Rep. Gowdy on Trump "Spygate" claims: Informants used "all day, every day"

A remark Rep. Trey Gowdy, R-S.C., made on "CBS This Morning" Wednesday prompted a quick response from President Trump. Gowdy suggested that he sympathized with the president's frustration with Attorney General Jeff Sessions, over his recusal from the Russia investigation, and he said he thought that Sessions could have informed the president of his recusal prior to accepting the nomination, so that Mr. Trump then "could have picked somebody else" to be attorney general. 

President Trump soon tweeted a response: "I wish I did!"

Gowdy was asked to comment on a  New York Times report that Mr. Trump had "berated" Sessions and had asked him to reverse his recusal from the ongoing probe into Russian interference in the 2016 election. Gowdy argued that the president's request that Sessions reverse his recusal doesn't constitute obstruction of justice. 

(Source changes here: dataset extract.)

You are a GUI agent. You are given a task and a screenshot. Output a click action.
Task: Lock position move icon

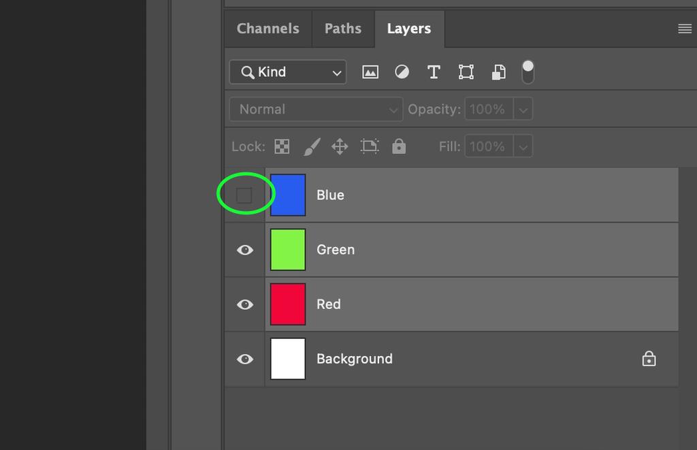340,146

"I think what the President is doing is expressing frustration that Attorney General Sessions should have shared these reasons for recusal before he took the job, not afterward. If I were the President and I picked someone to be the country's chief law enforcement officer, and they told me later, 'Oh by the way I'm not going to be able to participate in the most important case in the office, I would be frustrated, too, and that's how I read that, is, 'Senator Sessions, why didn't you tell me before I picked you?' There are lots of really good lawyers in the country -- he could have picked someone else," Gowdy told "CBS This Morning." 

Trump says he wishes he had picked someone other than Sessions as AG

This isn't the first time Mr. Trump has publicly attacked his attorney general over Sessions' recusal from the probe. Mr. Trump previously told the New York Times in 2017 that he wouldn't have tapped Sessions to serve as attorney general if he had known he would remove himself from the investigation. 

"Jeff Sessions takes the job, gets into the job, recuses himself, which, frankly, I think is very unfair to the president," the president said in the 50-minute interview. "How do you take a job and then recuse yourself? If he would have recused himself before the job, I would have said, 'Thanks, Jeff, but I'm not going to take you.' It's extremely unfair -- and that's a mild word -- to the president," Mr. Trump said. 

Sessions, however, has stood by his decision, telling Time magazine in March that he thinks he did the "right thing."

"I don't think the attorney general can ask everybody else in the department to follow the rules if the attorney general doesn't follow them," said Sessions at the time.